* _SCHRIFTLICHE AUFGABE_: Stimmen die folgenden Aussagen mit dem Text über Erling Kagge überein? Antworte zu jeder mit Ja oder Nein und zitiere dazu wörtlich die entscheidenden Worte aus dem Text: 1. Erling Kagge ist von Beruf Jurist. 2. „Gehen. Weiter gehen“ ist Kagges erstes Sachbuch. 3. Das Buch enthält Bilder aus der privaten Sammlung des Autors.

Erling Kagge ist von Beruf Autor, Jurist und Verleger. Von Berufung her ist er dagegen leidenschaftlicher Wanderer, der sowohl den Nord- und Südpol erreicht als auch den Mount Everest erklommen hat – als Erster in der Geschichte wohlgemerkt.

„Gehen. Weiter gehen“ ist nach „Stille. Ein Wegweiser“ Erling Kagges zweites Sachbuch, das eine große internationale Resonanz erfuhr. Und das zu Recht, denn „Gehen. Weiter gehen“, das sich selbst als eine Art Anleitung versteht, sucht vergeblich seinesgleichen. Es ist ein Sammelsurium aus eigenen Geh-Erlebnissen, die sowohl Alltagssituationen als auch Extremerfahrungen umfassen, Gedanken berühmter Philosophen und Schriftsteller, sozialwissenschaftlichen Studien sowie Gesprächen mit guten Freunden und flüchtigen Bekanntschaften. Abgerundet wird es durch Bilder und Graphiken aus der privaten Sammlung des Autors.

* _AUSZÜGE DER ZEILEN_:
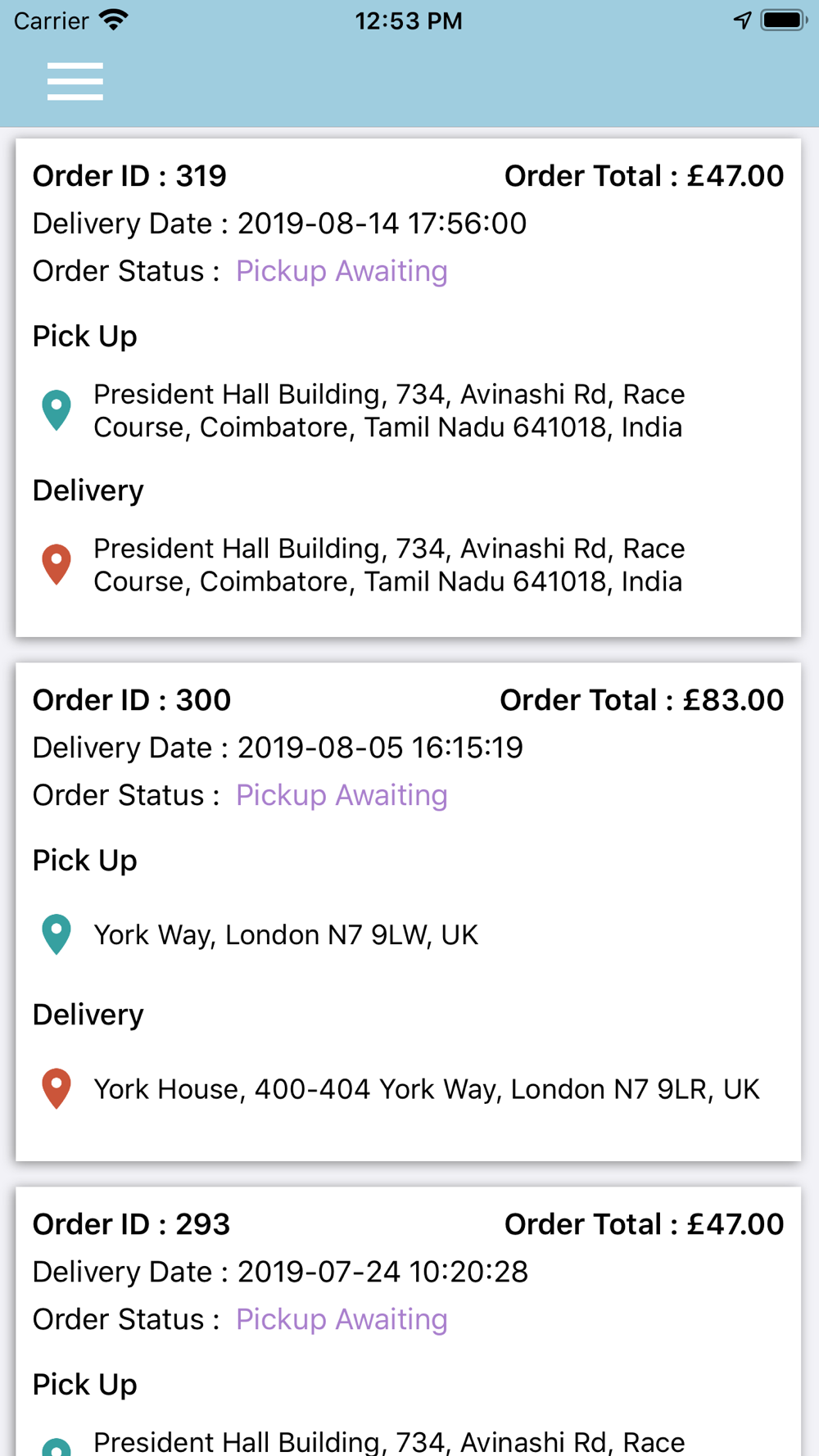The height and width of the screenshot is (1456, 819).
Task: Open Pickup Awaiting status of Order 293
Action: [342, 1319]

--

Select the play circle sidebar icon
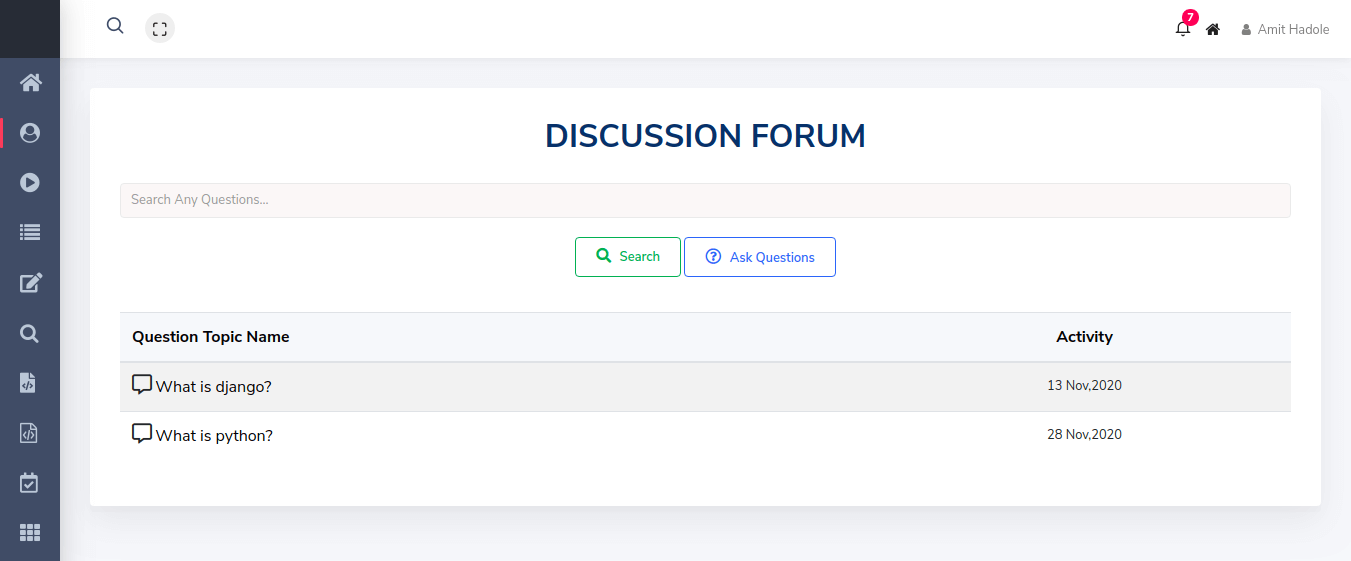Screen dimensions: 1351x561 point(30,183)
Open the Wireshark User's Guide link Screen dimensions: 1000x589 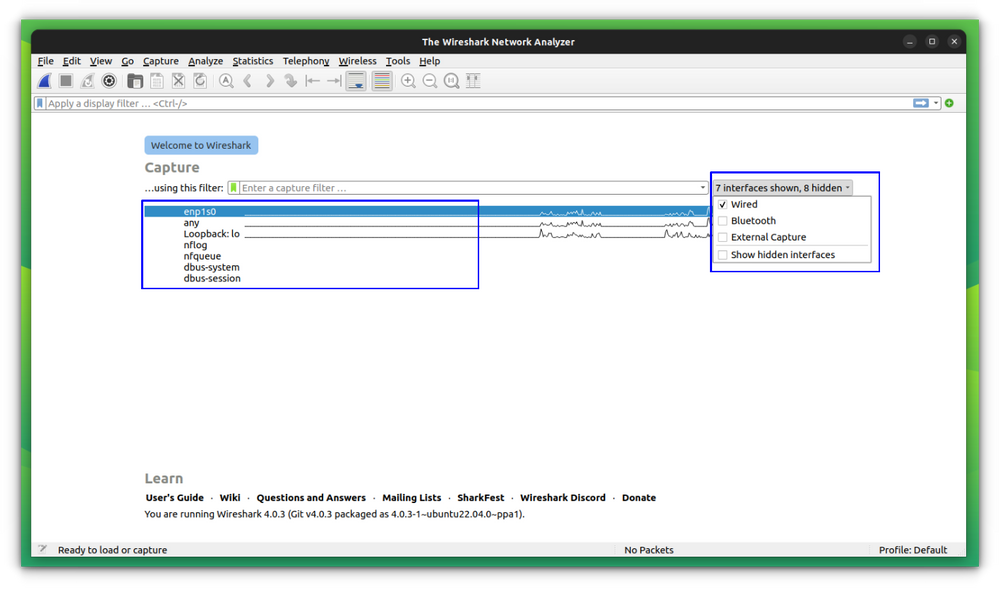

--

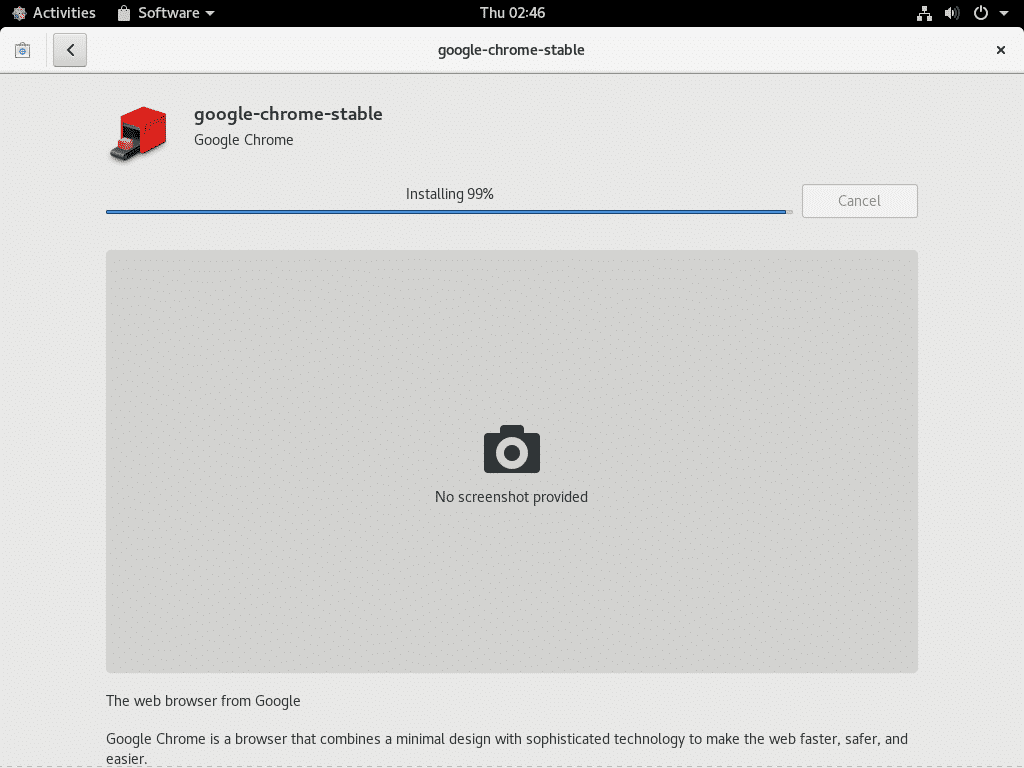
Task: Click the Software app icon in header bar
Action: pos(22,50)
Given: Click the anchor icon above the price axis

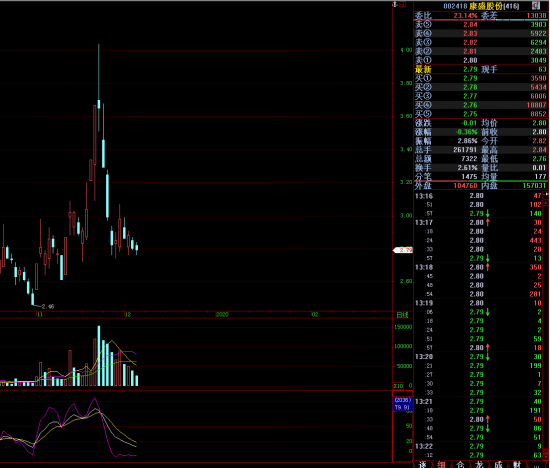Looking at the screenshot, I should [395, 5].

* _LÖSUNG_:
1. Ja: „Erling Kagge ist von Beruf Autor, Jurist und Verleger.“
2. Nein: „Erling Kagges zweites Sachbuch“
3. Ja: „Abgerundet wird es durch Bilder und Graphiken aus der privaten Sammlung des Autors.“